Agreed on keeping things simple and the debugging/support aspect is true, too.
If I had enough time I’d take the approach to try out how it could work, just for curiosity.

@3dPrintingGeek

I think @Sineos has articulated why the Klipper team would be reluctant (this is not a strong enough word) to consider supporting Binary G-Code but what I’d like to understand what problems in Klipper do you think that adding this feature would address?

Maybe we’re missing something here but unless there is a real tangible and demonstrable problem, then this is (rightly so) a non-starter.

From my perspective ability to read gcode is needed for a small subset of makers, everyone else just wants to get a thing quickly uploaded. I don’t see why binary can’t be converted into text for debugging purposes there shouldn’t be any data loss.

Uploading of 100MB+ has a noticeable delay (could be easily a few seconds on a ok network), then there is a lot of time spent by moonraker (as I understand the process) to parse the text to enable individual object cancellation feature, this adds another 30-40 seconds or more before printer starts to do anything at all, while binary format should enable a way to speed this up by using mentioned metadata.

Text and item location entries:
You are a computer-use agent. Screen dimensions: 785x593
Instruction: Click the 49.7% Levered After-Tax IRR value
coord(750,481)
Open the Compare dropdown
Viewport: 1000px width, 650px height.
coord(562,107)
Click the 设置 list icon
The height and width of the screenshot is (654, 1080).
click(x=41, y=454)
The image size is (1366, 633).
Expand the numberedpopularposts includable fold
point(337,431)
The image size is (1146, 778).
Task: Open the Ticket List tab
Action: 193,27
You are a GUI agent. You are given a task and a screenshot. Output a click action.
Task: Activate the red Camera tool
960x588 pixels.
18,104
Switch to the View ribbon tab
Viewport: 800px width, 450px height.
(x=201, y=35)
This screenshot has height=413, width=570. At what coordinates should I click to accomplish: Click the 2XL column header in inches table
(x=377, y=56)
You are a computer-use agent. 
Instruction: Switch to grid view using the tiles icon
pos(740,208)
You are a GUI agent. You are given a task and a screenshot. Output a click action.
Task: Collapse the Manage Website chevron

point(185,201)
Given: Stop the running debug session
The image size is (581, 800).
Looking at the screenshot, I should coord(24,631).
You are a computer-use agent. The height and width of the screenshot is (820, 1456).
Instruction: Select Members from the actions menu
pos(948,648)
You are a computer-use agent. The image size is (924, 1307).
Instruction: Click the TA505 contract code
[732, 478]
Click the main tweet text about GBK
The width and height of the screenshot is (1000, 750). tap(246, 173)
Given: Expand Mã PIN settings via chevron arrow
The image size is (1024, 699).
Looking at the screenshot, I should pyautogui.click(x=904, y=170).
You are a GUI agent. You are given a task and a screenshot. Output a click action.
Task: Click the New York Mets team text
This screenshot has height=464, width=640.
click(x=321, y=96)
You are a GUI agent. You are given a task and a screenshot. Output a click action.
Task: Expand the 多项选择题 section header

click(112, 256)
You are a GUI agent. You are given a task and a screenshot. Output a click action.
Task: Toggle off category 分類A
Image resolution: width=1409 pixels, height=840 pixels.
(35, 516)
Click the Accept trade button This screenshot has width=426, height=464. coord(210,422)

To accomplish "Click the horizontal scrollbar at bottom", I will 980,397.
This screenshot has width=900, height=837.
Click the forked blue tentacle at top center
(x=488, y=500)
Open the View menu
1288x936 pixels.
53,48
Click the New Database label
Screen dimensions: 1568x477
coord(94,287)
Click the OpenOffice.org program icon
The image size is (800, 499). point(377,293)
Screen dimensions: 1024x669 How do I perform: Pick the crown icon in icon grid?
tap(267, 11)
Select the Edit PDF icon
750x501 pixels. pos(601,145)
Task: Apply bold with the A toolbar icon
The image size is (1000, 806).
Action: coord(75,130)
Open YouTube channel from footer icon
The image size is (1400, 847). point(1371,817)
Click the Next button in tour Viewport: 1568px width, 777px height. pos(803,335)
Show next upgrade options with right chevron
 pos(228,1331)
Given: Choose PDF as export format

*Tasks for this exercise*
1. According to the forum discussion about binary G-code in Klipper, how much time does Moonraker's parsing for object cancellation add before the printer starts doing anything?
2. Carry the forum discussion about binary G-code in Klipper forward from its last sentence.

*Answers for the tasks*
1. Another 30-40 seconds or more.

2.
Besides binary format can be augmented with a number of other things in the future, like inclusion of integrity validations could be a nice thing allowing to detect issues caused by garbage sd cards, bad network connection while uploading etc.

Comparing binary gcode support to something like can bus implementation, I’m not sure why the former could be rejected on the grounds of not being useful enough. One could argue can bus introduces same issues, eg harder debugging, extra complexity into process with little return.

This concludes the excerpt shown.